• [Data for the task]:

>>>>>

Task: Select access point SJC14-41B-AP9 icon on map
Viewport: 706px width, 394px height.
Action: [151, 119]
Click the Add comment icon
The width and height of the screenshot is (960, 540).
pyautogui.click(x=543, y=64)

<<<<<
>>>>>

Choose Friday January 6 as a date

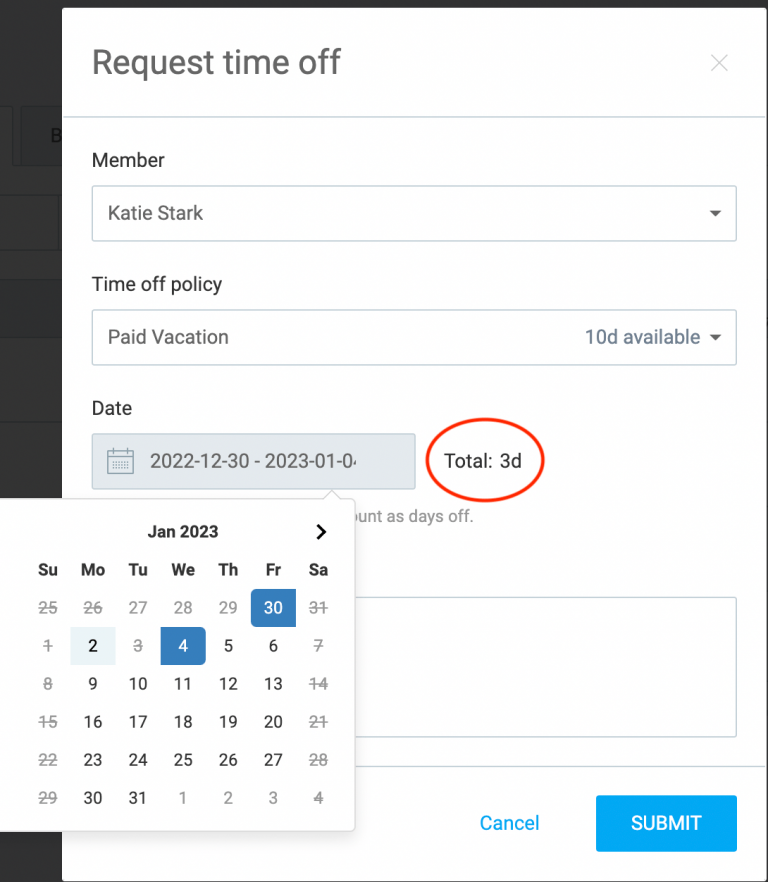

<<<<<

• [Required action]: Count how many lines in the records hold the string "icon"; reply with the number alone.

• [Response to this exercise]: 2